Depois, vez para outra “big band”, desta feita um octeto, o Ensemble Super Moderne, com peças escritas para esta formação por Rui Teixeira, José Pedro Coelho, João Guimarães e Paulo Perfeito. Tal como Carlos Azevedo referiu, tratou-se de mais uma aposta visando estimular a composição para este tipo de formações. Esta contou com João Guimarães (saxofones alto e soprano), José Pedro Coelho (saxofones tenor e soprano e clarinete), Rui Teixeira (saxofone barítono e clarinete baixo), Paulo Perfeito (trombone), Eurico Costa (guitarra), Carlos Azevedo (piano), Miguel Ângelo (contrabaixo e baixo eléctrico) e Mário Costa (bateria). Mais uma vez, e tal como no primeiro dia, ficou demonstrada a qualidade do trabalho desenvolvido pela Porta-Jazz na promoção do jazz na capital nortenha.

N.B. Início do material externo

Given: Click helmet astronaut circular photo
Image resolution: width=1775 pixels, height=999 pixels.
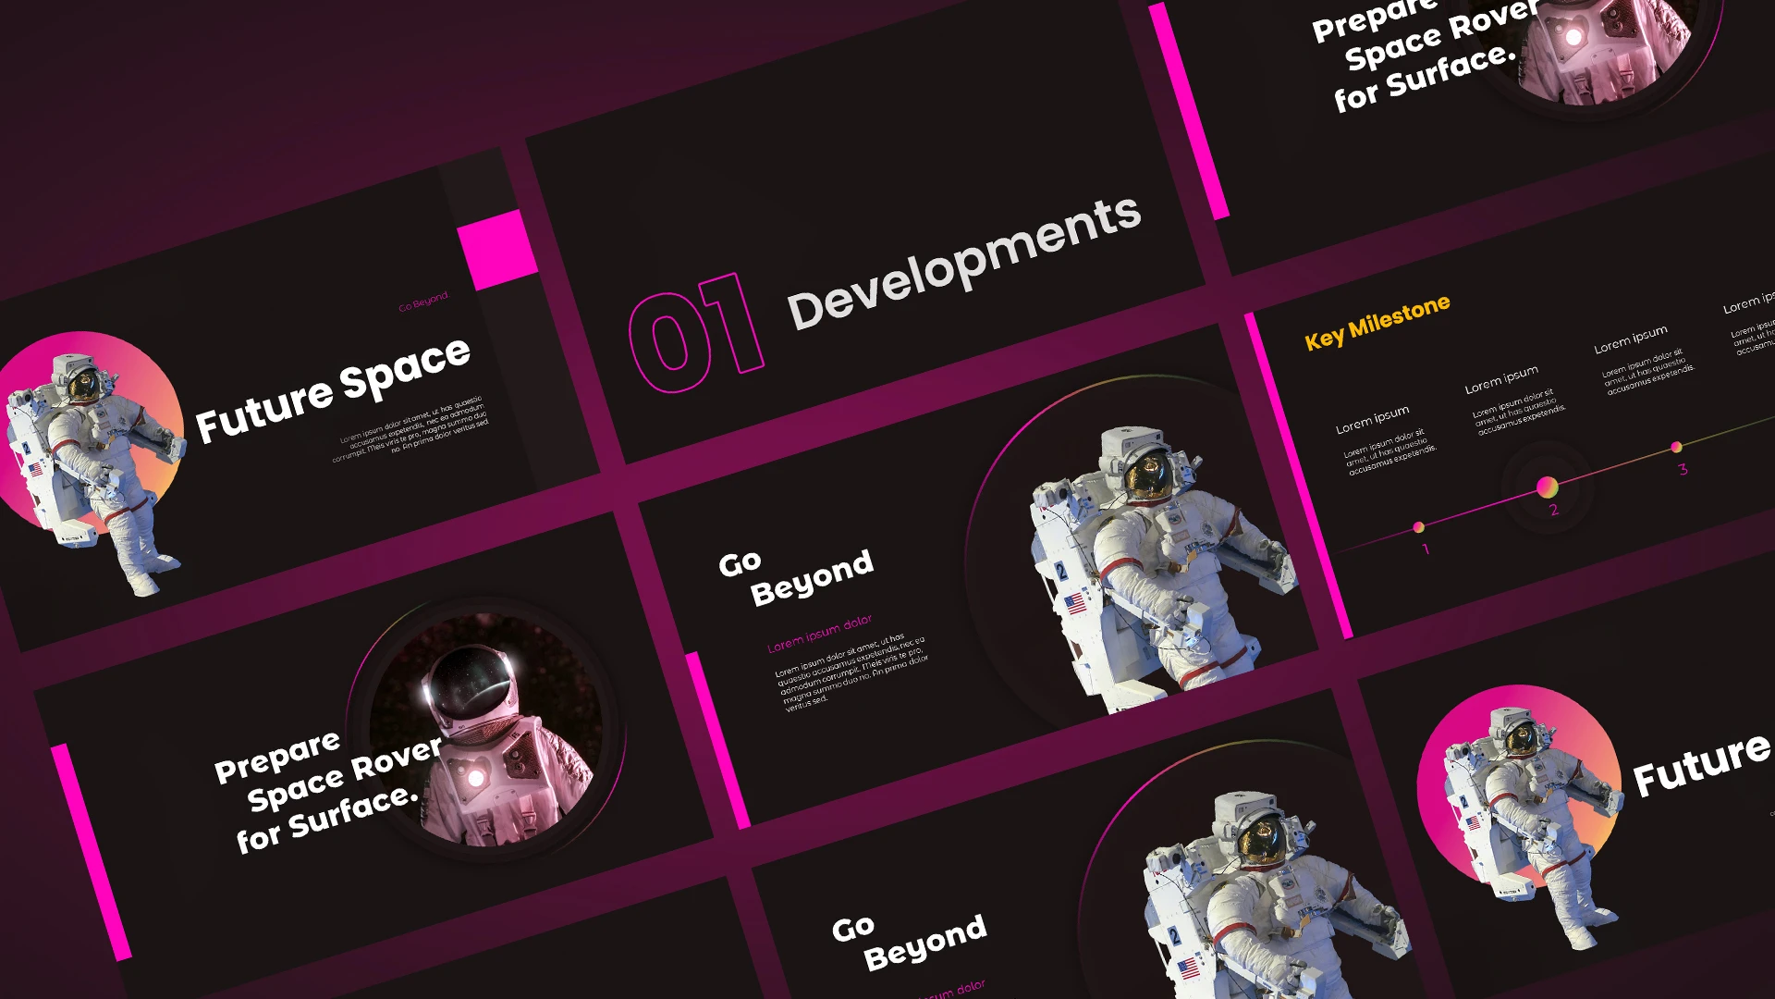Looking at the screenshot, I should tap(487, 731).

O último concerto da tarde foi a estreia no Porto do novo trabalho discográfico, “Nuvem”, do conceituado saxofonista Mário Santos. Tal como no CD, estiveram envolvidos José Miguel Moreira (guitarras), António Augusto Aguiar (contrabaixo) e Marcos Cavaleiro (bateria). Este quarteto demonstrou uma cumplicidade muito grande entre os seus membros, numa prestação notável que conseguiu não quebrar com o ambiente deixado pelo projecto anterior. Antes de terminar, Santos não deixou de assinalar o importante papel que tem vindo a desenvolver a Associação Porta-Jazz com um «Porta-abraço, obrigado por estarem aí», despedindo-se com o seu “Hino”.
Janela de oportunidades
A segunda noite iniciou-se com o Jeff Davis / Marc Miralta Group. Este projecto liderado por Davis (vibrafone) e Miralta (bateria), aos quais se juntaram André Santos (guitarra) e Demian Cabaud (contrabaixo), surgiu a partir de uma colaboração entre os dois homens das baquetas na cidade de Barcelona, em Outubro passado. O repertório foi composto por temas originais de Davis e Miralta, tendo o concerto terminado com uma composição do baterista espanhol.

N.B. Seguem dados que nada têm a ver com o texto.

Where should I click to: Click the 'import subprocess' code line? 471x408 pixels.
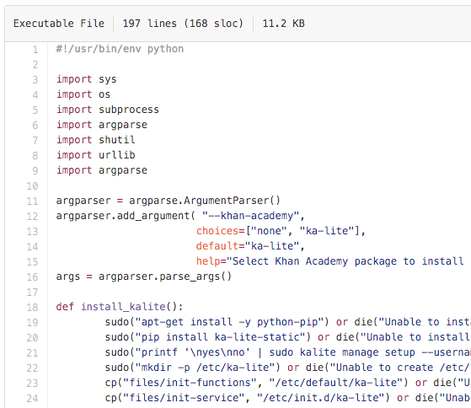(x=108, y=110)
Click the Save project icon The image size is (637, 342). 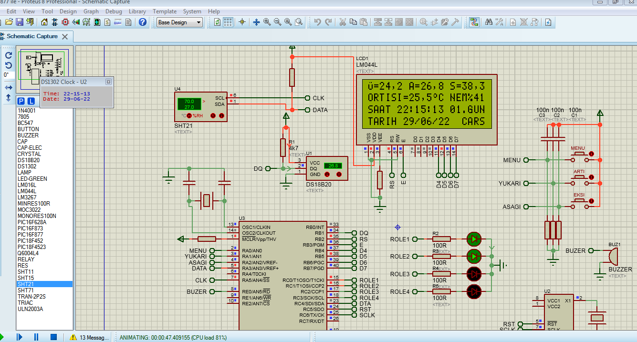20,22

Para o fecho do festival foi convidada a Orquestra Jazz de Matosinhos, uma das formações de jazz mais emblemáticas do País e reconhecidas internacionalmente. Para a OJM foi mais uma noite especial, com a estreia de várias composições dos músicos residentes. A primeira peça (“Vanishing Point”), da autoria de Rui Teixeira, contou com um convidado especial, o guitarrista português Vasco Agostinho, tendo ficado o saxofone barítono a cargo de João Guimarães. Seguiu-se “Trânsito”, do saxofonista João Pedro Brandão, “Solstício” de Rogério Ribeiro, “Big and Bag” de João Guimarães, “Hora de Ponta” de Andreia Santos e outras partiruras de músicos presentes e convidados. No final, um agradecimento da direcção da OJM à organização («a Porta-Jazz é uma janela de oportunidades»).

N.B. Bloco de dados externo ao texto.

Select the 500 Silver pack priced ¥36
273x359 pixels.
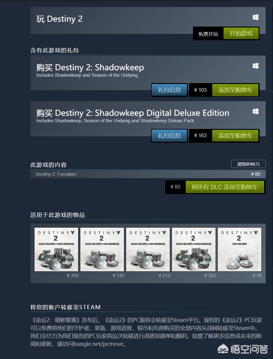click(x=239, y=249)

A todos os envolvidos neste 4º Festival Porta-Jazz, começando pelos seus directores, Susana Santos Silva, João Pedro Brandão e Eurico Costa, os meus parabéns pela mostra de vitalidade deste grande festival de jazz. Obviamente que isto não aparece do nada – pelo contrário, reflecte, directa ou indirectamente, o que de melhor se tem vindo a fazer em termos de ensino do jazz no Norte do País, tendo como consequência directa o desenvolvimento de uma cena jazzística portuense ao mais alto nível.
Falta apenas, agora, chamar a atenção dos meios de comunicação ao nível nacional para este acontecimento. Em 2011, António Curvelo deu um murro na mesa dizendo «basta» contra o “estado de coisas” em que o jazz (sobre)vivia na comunicação social e contra o silêncio generalizado deste meio “especializado” em torno deste grande evento do jazz nacional. Ao fim de dois anos, porque será que continua tudo na mesma?
Uma nota final para os “after hours”, pois ao longo dos dois dias de festival realizaram-se "jam sessions" com entrada gratuita no edifício AXA - Café Concerto -, a nova residência da Porta-Jazz.